Gro expects long mourning process

Former Norwegian Prime Minister Gro Harlem Brundtland, often referred to landsmoderen (roughly translated, “mother of the country”) says she thinks Norway has a long way to go before it gets through its grief over last Friday’s terrorist attacks. She was one of the Norwegian terrorist’s targets, and survived by an apparent stroke of fate.

Gro Harlem Brundtland at Monday evening's memorial ceremony, which was carried live on Norwegian Broadcasting (NRK). She's standing next to Crown Princess Mette-Marit and Crown Prince Haakon. PHOTO: NRK/Views and News

Brundtland, a former head of the Labour Party that was the terrorist’s main target, was a pioneer in getting women into top government positions. After stepping down as prime minister, she went on to become head of the World Health Organization (WHO) before reaching retirement age, and still does a lot of work for the United Nations.

“I think it will be quite a long time before we as a nation get through this mourning process,” she told A-magasinet on Friday. “I still see the faces (of the dead) before me.”

Brundtland had been on the island where Labour holds its summer camp for its AUF youth organization earlier on Friday, holding a speech about “Reflections from a life in politics” and listening to those of around 10 campers, many of them believed to be destined for a life in politics themselves. Instead, 69 of the roughly 700 persons on the island of Utøya were gunned down by Norwegian right-wing extremist Anders Behring Breivik.

He had written before his deadly spree began on Friday, July 22, that Brundtland (whom most Norwegians simply call “Gro”) was among his targets. He blamed Labour and the political elite for allowing Norway to become a multi-cultural society.

Brundtland said she left the island around 2:45pm, less than an hour before Breivik’s bomb exploded at Norway’s government headquarters in Oslo and two hours before he arrived on the island armed and eager to shoot. Breivik’s defense attorney has indicated that something delayed Breivik but he wouldn’t elaborate.

Asked whether she thinks Norway will change, she replied that “we must stand firm with our fundamental values and attitudes, not let ourselves be scared by violence and threats, but instead build on our open, inclusive democracy.” When she was prime minister in the 1980s and 1990s, she had no security guards, with the exception of two weeks when the Gulf War broke out in 1991. Government officials now must accept guards around them at all times.

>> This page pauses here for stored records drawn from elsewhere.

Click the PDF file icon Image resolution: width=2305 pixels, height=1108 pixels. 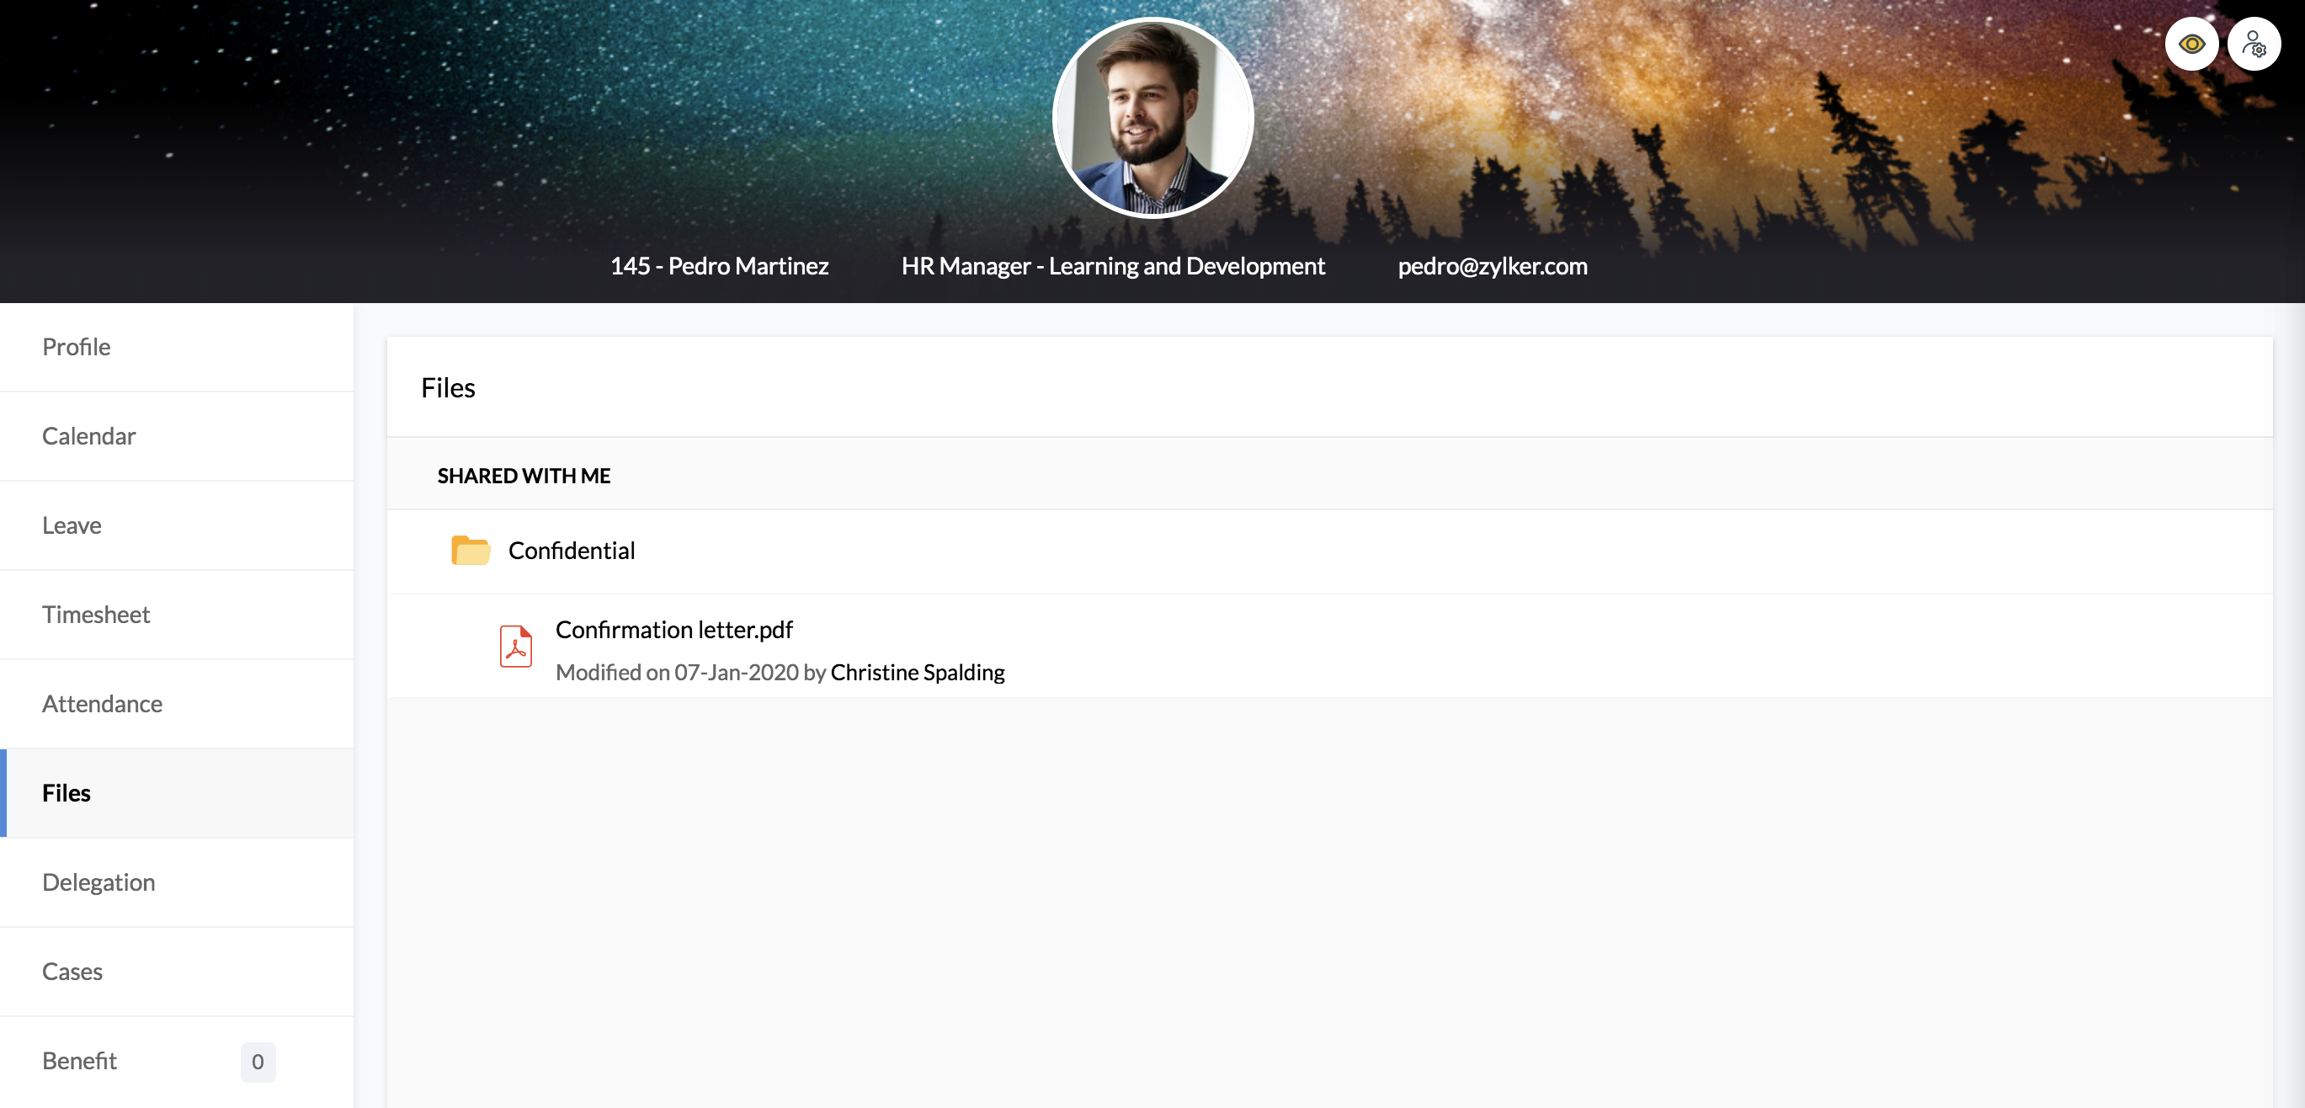(x=515, y=646)
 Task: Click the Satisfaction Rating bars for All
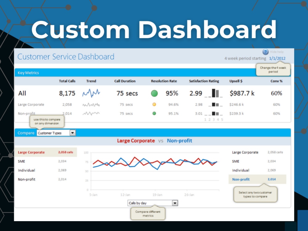click(x=216, y=93)
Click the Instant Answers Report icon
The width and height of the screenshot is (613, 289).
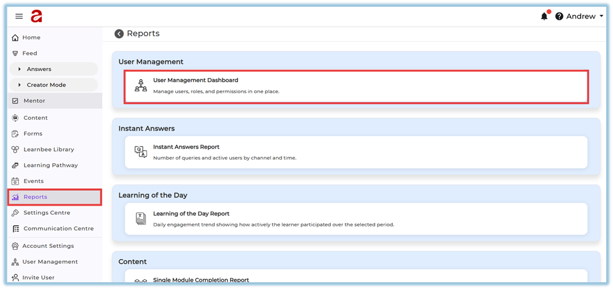click(141, 152)
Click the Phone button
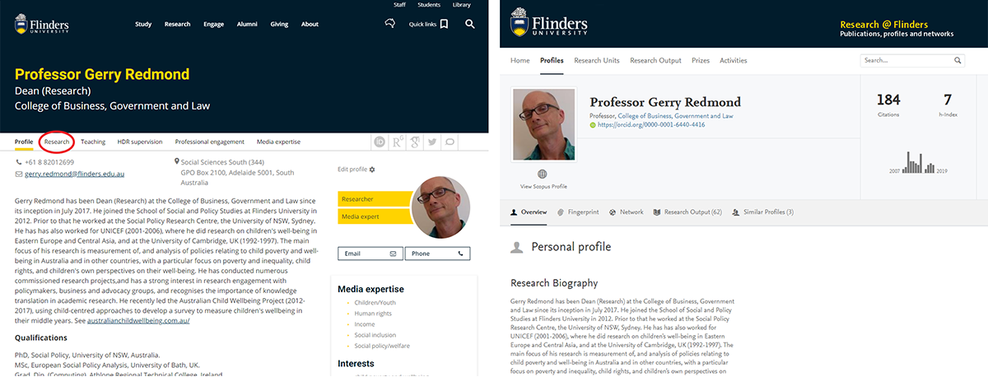Image resolution: width=988 pixels, height=377 pixels. [437, 254]
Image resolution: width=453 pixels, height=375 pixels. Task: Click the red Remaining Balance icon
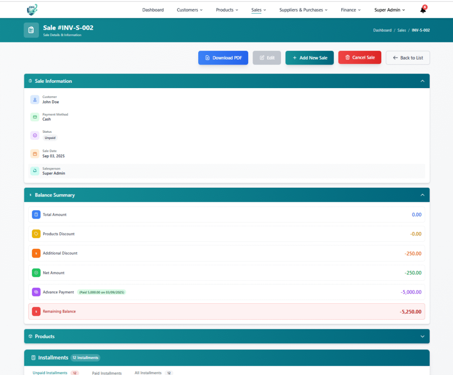pos(36,311)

She thinks the huge and multi-cultural participation at memorial ceremonies all over the country this week illustrates a fellowship “that we will fight for the values we’ve built up.” She said the rest of her summer “will be different” but she hopes the current crisis will lead to “an even better Norway.”

Knut Brundtland, Gro’s son who’s a prominent lawyer and businessman in Oslo, told newspaper Dagens Næringsliv (DN) on Friday that he “has seen and experienced” that his mother doesn’t take the danger she was in personally. He said his relief that she survived, along with his foster-daughter niece who was with her, is “blended with even stronger thoughts” for those who didn’t.

“It’s been very nice to see the sympathy the whole world has been showing for us,” he said.